Als Postbote ist in einer kleineren Rolle die KFD-Vorsitzende Brigitte Huhn mit dabei, die unterhaltsam durch das Programm führte. Manch einer wird an diesem Abend Christa Bieker auf der Bühne vermissen. Nach 40 Jahren hatte sie 2015 ihre närrische Karriere beendet.

„Sensationelle außergewöhnliche Modenschau“ mit „bombastischen“ Kopfbedeckungen

Zum Höhepunkt des Abends wird dann zwar nicht der rote, aber dafür der blaue Teppich auf einem der Tische ausgerollt. Perfekt als Harald Glööckler verkleidet präsentiert Cornelia Viertelhausen „Die Haute Couture von old Ahndörf City“- eine „sensationelle außergewöhnliche Modenschau“ mit „bombastischen“ Kopfbedeckungen, frechen Früchtchen und einer Lady in Red. Wie eine Braut, prinzessinnenhaft in Weiß gehüllt, mit roter Perücke und Blumen im Arm, tritt Anna Schindler vor das begeisterte Publikum und sorgt damit für einen Knalleffekt.

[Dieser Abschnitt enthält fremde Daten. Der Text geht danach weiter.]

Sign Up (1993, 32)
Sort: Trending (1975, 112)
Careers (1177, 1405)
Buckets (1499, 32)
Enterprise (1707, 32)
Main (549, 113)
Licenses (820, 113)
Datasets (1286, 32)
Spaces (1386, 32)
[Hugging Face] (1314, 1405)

Die Theatergruppe der KFD St. Katharina - mit Helga Breitenstein, Sandra Ulrich, Birgit Schmitt, Cornelia Viertelhausen, Renate Bach­ofner, Christa Schäfer, Renate Huhn, Verena Peter und erstmals Birgit Görge - bildet einen Halbkreis um die 79-Jährige, die im Mai ihren 80. Geburtstag feiert. Stellvertretend für alle Mitglieder sagt Cornelia Viertelhausen „1000 Dank“.

Seit 1962 steht Anna Schindler bei der Frauengemeinschaft auf der Bühne. Nach 54 Jahren macht sie Schluss. „Der Schnabel geht noch, aber das Fahrgestell nicht mehr“, sagt sie auf ihre so typische Art.

Loriot-Sketch „Bettenkauf“ sorgt für die meisten Lachsalven

Nach vier Stunden Programm haben die Besucher bereits zahlreiche Höhepunkte erlebt. Aus dem zehn Punkte umfassenden Programm sticht der Loriot-Sketch „Bettenkauf“ besonders hervor, der für die meisten Lachsalven sorgte. Eigentlich will das älter Ehepaar (Renate Huhn, Helga Breitenstein) nur ein neues Bett kaufen. Doch erst gibt es Kommunikationsprobleme mit dem freundlichen Verkäufer (Cornelia Viertelhausen), und dann gesellt sich beim Probeliegen auch noch ein weiteres Paar dazu (Sandra Ulrich und Verena Peter).

Für Abwechslung zwischen den Sketchen sorgt ein flotter Tanz im blauen Glitzeroutfit. Eine besondere Herausforderung stellen sicherlich die ständig wechselnden Kostüme, Masken und Bühnenbilder dar. Dass hinter und neben der Bühne alles glattlief, dafür sorgten Ulrike Mai und Ursula Weitzel.